L’autorisation environnementale unique : une vitrine de la modernisation du droit de l’environnement ?

L’autorisation environnementale unique est entrée en vigueur le 1er mars 2017. Visant à regrouper plusieurs autorisations, déclarations et agréments nécessaires à la réalisation d’un projet ayant des impacts sur l’environnement, cette réforme procédurale tend à moderniser les procédures d’autorisation des installations classées pour la protection de l’environnement (ICPE), des installations, ouvrages, travaux et activités soumis à la loi sur l’eau (IOTA) et de certains projets soumis à évaluation environnementale. Elle adopte notamment une démarche « par projet ». Ainsi, sauf cas exceptionnels (défense, nucléaire…), on passe d’une pluralité de démarches à engager auprès d’interlocuteurs divers à une procédure centralisée, gérée par un guichet unique. Par ailleurs, la réforme améliore l’accompagnement du maître d’ouvrage en amont de sa demande d’autorisation grâce à de nouveaux outils. Elle introduit notamment plusieurs mécanismes permettant au pétitionnaire de prendre des renseignements auprès de l’administration et de sécuriser son projet via un certificat de projet.

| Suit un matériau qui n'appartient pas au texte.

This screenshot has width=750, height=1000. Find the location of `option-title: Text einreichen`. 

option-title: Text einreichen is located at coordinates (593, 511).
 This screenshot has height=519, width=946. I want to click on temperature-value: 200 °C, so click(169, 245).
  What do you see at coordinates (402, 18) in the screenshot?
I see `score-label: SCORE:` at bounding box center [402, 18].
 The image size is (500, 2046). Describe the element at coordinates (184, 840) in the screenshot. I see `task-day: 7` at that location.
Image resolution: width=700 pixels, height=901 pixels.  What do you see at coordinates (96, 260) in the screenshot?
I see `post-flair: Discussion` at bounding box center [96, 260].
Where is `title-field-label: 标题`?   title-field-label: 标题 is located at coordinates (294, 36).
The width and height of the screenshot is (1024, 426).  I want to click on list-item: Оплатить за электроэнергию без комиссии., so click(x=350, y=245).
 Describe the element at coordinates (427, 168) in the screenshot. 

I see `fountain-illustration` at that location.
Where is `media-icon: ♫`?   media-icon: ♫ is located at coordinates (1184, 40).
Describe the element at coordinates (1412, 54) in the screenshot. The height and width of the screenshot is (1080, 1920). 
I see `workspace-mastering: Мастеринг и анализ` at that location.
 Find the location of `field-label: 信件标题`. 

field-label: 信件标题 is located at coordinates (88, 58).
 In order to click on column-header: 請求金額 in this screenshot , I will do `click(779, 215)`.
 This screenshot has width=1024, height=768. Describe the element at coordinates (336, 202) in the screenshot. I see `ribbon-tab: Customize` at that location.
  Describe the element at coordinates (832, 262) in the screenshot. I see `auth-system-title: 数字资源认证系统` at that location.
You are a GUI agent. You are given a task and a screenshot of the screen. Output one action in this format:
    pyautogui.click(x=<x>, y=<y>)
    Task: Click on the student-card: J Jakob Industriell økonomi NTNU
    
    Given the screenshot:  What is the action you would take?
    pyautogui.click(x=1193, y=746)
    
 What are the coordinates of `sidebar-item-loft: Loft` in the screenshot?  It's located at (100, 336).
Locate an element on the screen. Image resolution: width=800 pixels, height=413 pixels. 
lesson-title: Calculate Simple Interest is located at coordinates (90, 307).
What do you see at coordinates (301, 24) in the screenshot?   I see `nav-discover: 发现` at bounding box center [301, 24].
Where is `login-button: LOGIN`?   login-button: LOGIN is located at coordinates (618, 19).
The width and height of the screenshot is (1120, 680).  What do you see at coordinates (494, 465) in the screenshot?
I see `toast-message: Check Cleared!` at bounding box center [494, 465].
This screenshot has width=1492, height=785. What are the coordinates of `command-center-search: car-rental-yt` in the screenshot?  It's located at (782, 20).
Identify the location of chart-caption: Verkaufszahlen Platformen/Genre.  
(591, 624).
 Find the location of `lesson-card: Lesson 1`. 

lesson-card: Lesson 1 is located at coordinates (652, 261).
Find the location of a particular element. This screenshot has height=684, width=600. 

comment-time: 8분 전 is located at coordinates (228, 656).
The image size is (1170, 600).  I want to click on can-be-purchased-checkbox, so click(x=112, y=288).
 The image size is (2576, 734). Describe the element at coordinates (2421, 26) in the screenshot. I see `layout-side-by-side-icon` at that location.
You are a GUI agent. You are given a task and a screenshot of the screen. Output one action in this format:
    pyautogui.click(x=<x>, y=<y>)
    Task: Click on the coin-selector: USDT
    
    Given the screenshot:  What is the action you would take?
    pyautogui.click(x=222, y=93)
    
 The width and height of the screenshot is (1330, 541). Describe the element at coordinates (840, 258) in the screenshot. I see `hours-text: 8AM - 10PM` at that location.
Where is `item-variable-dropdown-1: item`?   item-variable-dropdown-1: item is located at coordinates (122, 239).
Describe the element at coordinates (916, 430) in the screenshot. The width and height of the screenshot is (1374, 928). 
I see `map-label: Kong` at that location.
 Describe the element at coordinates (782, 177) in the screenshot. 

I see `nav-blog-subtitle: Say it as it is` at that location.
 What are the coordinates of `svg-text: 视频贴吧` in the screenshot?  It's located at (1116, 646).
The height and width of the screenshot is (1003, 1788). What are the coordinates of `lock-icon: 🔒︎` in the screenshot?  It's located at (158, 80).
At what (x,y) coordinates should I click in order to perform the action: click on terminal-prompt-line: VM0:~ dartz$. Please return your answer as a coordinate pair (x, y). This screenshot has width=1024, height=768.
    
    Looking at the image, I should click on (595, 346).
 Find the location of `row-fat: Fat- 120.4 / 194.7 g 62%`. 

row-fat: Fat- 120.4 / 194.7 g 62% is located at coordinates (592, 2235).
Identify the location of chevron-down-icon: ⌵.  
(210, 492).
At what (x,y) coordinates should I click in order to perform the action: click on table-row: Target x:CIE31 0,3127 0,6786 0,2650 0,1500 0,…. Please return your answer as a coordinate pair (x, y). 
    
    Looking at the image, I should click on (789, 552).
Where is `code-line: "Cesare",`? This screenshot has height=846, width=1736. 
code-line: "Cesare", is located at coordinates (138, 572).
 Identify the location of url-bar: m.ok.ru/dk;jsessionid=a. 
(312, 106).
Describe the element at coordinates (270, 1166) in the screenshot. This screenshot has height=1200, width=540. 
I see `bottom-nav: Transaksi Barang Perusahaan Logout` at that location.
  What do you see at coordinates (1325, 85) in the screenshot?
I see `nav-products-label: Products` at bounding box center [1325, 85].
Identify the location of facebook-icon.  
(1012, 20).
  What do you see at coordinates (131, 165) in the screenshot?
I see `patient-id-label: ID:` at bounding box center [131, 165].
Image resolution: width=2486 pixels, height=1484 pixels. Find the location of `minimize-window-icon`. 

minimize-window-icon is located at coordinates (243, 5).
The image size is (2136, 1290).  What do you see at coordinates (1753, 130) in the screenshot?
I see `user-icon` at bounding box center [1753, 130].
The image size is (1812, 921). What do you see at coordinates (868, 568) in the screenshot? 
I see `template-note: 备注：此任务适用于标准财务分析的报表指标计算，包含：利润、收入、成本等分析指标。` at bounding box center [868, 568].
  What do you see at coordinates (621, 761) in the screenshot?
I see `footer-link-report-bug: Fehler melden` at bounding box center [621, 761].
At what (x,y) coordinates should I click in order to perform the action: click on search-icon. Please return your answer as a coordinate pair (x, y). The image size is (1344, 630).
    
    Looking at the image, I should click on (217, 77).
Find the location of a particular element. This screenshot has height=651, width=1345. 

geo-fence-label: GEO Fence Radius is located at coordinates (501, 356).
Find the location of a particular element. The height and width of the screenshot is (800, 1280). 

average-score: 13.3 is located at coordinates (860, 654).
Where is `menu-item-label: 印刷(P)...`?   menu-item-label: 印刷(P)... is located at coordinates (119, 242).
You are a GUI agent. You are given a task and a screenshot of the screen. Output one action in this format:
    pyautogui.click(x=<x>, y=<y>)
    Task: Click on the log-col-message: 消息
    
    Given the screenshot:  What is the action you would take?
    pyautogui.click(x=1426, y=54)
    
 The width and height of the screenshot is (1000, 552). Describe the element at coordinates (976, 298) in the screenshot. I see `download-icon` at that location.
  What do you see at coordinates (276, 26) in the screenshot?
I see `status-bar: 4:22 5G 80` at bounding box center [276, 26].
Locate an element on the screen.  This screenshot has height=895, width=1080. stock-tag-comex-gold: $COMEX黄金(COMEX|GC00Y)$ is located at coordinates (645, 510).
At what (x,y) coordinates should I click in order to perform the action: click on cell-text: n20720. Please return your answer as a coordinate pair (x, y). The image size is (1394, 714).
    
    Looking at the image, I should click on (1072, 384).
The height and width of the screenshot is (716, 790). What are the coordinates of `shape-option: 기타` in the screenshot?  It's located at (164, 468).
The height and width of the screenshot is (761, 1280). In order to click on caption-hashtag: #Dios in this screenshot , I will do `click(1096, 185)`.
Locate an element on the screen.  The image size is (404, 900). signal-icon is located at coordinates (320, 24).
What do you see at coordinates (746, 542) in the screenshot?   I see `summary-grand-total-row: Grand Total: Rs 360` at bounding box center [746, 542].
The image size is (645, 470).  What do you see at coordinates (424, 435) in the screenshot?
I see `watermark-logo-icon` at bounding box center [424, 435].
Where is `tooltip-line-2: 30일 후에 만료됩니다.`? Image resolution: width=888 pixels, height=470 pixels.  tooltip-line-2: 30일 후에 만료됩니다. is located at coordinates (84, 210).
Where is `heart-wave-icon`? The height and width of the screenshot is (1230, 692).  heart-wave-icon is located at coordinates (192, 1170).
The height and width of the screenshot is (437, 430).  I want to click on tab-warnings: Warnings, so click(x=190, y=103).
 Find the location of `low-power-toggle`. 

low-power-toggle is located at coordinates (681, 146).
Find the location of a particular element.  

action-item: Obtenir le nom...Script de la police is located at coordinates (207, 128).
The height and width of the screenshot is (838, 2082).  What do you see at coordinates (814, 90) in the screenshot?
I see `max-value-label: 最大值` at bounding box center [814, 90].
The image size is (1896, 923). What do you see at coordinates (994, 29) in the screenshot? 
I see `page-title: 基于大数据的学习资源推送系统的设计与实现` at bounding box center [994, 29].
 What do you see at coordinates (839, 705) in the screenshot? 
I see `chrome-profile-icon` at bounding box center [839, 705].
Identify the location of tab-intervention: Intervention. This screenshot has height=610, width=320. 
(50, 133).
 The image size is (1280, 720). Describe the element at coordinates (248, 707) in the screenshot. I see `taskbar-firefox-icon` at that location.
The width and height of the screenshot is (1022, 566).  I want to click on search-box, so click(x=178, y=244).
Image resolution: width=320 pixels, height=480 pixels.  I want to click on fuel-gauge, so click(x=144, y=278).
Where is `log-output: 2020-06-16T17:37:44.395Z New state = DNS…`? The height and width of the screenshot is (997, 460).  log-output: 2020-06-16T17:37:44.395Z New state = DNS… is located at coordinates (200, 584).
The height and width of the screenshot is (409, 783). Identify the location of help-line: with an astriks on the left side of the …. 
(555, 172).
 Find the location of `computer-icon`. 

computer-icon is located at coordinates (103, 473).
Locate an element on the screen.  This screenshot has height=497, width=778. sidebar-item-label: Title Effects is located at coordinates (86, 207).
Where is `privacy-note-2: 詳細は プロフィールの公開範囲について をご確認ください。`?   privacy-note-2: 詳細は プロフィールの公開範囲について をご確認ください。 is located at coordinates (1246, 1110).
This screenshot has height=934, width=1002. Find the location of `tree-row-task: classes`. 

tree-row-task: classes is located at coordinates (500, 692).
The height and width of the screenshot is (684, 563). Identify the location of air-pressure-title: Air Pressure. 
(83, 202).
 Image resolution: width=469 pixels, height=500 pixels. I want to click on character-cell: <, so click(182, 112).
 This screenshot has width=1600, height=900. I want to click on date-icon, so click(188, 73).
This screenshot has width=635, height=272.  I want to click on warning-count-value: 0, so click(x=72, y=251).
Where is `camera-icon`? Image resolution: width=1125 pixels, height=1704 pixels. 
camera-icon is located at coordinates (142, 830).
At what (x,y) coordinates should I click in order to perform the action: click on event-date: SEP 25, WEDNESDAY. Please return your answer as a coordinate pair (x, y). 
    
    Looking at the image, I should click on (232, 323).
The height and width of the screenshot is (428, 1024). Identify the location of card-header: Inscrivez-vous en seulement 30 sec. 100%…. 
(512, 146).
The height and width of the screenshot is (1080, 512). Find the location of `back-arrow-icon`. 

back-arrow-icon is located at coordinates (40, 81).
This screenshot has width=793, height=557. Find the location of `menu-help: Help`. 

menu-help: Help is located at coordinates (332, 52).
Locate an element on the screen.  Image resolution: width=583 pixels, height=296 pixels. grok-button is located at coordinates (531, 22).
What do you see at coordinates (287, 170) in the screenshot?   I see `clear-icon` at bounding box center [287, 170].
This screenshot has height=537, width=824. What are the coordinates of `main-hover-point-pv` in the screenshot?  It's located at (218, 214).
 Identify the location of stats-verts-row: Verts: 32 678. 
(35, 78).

Pour les praticiens et les porteurs de projet, cette nouvelle procédure entraîne plusieurs changements notables : raccourcissement des délais d’instruction du dossier de demande d’autorisation pour une meilleure efficacité ; adaptation des modalités de contestation de cette autorisation et de son régime contentieux, etc. Même si elle est guidée par les principes d’efficacité et de sécurité juridique, elle pose aujourd’hui de nombreuses questions de mise en oeuvre qui devraient être progressivement résolues par la pratique.